Press release
The Council of Europe’s Convention on AI: No free ride for tech companies and security authorities!
The Convention on AI is intended to be the first legally binding international agreement on AI. The final round of negotiations will take place in Strasbourg starting 11 March 2024. The members of the Council of Europe (including the EU member states) and non-members such as the US, Japan and Canada will also be sitting around the negotiating table. AlgorithmWatch, over 90 civil society organizations, and prominent academics are calling on the negotiating states to regulate companies’ and national security authorities’ use of AI.
The Council of Europe’s members have signed the European Convention on Human Rights, which was adopted almost 75 years ago. Now they are about to conclude another binding agreement under international law: the Convention on Artificial Intelligence (AI). This convention aims to protect human rights, democracy, and the rule of law from AI’s harmful effects.
Exceptions for the private sector and "national security"
However, the published draft shows: We might end up with a Convention that could not apply to companies – or in which states are at least free to choose whether to apply it to companies, too. “This would send a dangerous signal: The first international rulebook on AI could thus give corporations a free pass to develop and use AI according to their own interests. The negotiating states must ensure that AI serves the interests of humanity and not those of a few big corporations – all the more so as the Council of Europe is supposed to be the watchdog for human rights in Europe,” says Angela Müller, Executive Director of AlgorithmWatch CH.
Furthermore, the convention will probably not be applicable if states allow AI to be developed and used under the guise of "national security". Very different AI applications could fall under this vague term: face recognition in public spaces, AI border protection, or scanning social media profiles. All of these areas of application require the protection of fundamental rights, a protection that must not be undermined by a free pass for "national security."

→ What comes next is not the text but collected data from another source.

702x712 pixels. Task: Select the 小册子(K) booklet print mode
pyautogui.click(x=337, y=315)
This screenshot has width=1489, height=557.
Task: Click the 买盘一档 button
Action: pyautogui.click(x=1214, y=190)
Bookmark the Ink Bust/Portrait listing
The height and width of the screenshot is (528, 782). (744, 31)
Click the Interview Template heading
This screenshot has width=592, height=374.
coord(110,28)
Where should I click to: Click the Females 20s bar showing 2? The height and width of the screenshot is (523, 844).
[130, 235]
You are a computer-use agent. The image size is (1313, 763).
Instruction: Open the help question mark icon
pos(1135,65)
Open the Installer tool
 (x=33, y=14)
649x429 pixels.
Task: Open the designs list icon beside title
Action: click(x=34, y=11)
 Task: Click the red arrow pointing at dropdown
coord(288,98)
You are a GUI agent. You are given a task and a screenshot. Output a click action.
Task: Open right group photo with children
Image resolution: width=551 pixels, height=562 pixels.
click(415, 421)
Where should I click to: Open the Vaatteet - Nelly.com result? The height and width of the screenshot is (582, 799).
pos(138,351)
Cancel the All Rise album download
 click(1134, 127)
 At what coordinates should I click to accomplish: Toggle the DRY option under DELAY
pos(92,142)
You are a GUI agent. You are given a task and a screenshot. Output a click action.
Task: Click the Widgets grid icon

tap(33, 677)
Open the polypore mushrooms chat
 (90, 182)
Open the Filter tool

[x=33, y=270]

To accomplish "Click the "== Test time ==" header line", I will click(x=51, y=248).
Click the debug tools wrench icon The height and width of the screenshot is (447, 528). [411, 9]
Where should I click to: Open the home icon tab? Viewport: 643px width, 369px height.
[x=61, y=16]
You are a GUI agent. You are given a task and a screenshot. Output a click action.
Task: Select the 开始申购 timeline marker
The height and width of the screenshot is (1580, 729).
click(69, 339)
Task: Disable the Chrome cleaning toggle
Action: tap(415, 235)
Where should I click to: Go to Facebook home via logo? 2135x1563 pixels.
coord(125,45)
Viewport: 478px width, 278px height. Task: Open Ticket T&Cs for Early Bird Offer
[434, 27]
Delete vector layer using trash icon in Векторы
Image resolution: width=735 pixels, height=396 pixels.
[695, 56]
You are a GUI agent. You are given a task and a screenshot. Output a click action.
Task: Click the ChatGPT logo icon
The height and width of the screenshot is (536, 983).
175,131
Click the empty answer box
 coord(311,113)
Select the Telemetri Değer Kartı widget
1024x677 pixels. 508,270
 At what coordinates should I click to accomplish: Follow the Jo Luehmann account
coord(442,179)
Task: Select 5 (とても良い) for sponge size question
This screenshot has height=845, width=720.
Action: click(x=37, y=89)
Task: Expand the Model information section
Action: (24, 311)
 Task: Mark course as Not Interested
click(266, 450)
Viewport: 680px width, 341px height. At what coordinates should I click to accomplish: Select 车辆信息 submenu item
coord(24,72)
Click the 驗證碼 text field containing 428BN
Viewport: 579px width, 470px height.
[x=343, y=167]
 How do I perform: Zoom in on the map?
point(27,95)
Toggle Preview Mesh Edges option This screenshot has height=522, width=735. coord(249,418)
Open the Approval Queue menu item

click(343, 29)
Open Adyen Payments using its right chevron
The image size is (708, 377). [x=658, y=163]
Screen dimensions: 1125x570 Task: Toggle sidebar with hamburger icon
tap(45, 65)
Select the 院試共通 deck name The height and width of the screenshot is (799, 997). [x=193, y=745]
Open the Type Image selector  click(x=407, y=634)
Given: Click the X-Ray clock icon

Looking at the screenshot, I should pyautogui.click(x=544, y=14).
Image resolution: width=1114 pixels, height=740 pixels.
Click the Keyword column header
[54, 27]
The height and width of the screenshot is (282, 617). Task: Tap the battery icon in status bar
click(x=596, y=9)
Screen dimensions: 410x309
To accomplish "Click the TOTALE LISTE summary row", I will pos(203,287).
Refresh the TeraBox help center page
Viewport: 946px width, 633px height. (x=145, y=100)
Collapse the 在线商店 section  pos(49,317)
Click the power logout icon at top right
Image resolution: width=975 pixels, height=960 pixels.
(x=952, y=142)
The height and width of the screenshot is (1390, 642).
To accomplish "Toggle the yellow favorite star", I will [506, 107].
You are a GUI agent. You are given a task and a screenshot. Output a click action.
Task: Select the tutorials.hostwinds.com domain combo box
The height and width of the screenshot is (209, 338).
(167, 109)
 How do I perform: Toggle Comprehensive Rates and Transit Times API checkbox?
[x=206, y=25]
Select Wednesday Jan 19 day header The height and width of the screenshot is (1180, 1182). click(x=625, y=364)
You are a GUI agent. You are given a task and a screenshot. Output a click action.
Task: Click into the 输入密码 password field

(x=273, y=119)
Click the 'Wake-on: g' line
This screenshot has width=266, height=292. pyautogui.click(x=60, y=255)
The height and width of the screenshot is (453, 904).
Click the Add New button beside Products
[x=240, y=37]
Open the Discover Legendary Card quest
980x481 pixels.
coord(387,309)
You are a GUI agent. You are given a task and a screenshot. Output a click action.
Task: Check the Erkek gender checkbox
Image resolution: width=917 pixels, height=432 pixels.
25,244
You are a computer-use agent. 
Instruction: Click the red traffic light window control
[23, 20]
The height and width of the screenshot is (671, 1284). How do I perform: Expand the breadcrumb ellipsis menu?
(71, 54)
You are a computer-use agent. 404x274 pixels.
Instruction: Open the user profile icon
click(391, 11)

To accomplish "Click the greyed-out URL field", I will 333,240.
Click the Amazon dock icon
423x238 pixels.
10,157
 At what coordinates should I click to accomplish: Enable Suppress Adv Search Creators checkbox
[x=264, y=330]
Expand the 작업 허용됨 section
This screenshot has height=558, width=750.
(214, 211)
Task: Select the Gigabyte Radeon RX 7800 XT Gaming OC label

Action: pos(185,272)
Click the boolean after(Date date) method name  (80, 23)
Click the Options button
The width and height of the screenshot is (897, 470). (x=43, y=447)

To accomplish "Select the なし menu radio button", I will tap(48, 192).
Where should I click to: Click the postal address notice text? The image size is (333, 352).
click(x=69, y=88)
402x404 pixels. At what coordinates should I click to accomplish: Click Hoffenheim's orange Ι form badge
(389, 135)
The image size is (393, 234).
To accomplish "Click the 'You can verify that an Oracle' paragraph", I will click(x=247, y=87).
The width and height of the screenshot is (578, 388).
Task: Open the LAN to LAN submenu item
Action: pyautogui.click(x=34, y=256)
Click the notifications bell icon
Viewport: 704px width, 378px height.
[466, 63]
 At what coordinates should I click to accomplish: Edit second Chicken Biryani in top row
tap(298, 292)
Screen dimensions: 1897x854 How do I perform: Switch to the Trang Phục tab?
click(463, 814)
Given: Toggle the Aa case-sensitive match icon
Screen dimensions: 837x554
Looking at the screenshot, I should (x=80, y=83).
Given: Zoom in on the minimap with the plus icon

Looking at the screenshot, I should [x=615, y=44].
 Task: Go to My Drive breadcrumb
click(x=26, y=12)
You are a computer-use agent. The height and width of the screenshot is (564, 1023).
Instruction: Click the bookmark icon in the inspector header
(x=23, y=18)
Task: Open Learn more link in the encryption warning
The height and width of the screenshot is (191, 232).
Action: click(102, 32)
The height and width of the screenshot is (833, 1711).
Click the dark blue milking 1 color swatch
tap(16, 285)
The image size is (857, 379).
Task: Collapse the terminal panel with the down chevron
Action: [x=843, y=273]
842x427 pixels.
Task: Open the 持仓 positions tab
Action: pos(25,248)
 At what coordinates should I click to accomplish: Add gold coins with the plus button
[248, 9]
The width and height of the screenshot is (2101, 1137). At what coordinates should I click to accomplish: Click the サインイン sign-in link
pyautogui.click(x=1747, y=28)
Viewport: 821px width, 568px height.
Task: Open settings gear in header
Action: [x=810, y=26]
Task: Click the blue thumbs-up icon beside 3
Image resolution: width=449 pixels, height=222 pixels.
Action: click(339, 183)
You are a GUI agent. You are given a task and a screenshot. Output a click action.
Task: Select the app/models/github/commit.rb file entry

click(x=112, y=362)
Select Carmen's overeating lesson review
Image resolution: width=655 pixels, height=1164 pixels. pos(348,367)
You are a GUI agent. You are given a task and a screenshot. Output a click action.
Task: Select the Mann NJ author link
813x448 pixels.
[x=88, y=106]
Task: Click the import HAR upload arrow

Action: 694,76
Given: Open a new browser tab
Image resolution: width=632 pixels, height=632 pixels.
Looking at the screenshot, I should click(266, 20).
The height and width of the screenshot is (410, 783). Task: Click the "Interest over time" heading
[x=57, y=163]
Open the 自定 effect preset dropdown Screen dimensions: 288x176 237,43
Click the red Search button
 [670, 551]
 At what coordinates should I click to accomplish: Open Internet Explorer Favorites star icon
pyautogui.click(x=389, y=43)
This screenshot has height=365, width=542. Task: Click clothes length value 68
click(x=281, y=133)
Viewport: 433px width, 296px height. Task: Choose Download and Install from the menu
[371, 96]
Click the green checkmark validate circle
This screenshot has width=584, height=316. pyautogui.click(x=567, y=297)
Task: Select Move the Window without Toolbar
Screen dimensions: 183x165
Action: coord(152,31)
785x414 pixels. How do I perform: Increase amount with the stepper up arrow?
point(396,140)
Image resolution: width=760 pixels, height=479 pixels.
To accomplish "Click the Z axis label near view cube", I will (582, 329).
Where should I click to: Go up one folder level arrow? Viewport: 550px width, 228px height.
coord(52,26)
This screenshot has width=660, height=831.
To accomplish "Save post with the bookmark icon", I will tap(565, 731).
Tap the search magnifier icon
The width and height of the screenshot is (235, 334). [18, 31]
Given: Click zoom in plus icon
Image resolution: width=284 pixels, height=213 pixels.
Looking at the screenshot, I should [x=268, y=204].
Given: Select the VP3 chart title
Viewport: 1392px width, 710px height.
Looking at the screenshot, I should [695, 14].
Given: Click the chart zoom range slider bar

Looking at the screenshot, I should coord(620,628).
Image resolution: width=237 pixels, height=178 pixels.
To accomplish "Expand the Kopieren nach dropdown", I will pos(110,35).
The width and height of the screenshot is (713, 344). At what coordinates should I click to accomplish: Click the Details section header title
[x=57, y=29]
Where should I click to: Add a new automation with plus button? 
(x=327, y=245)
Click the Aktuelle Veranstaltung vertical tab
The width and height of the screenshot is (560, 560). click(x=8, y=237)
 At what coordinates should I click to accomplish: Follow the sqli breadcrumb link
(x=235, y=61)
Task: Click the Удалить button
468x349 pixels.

In an open letter, over 90 civil society organizations from around the world and prominent academics are therefore calling on the negotiating states to cover both the public and private sectors (i.e., not to make any exceptions for private companies) and to reject blanket exceptions in the name of national security.
A small window left
Policy-makers in Strasbourg only have a small window left to correct these shortcomings and to put fundamental rights back at the core of European AI governance. The negotiators must return to the Convention on AI’s idea ofprotecting human rights, democracy, and the rule of law.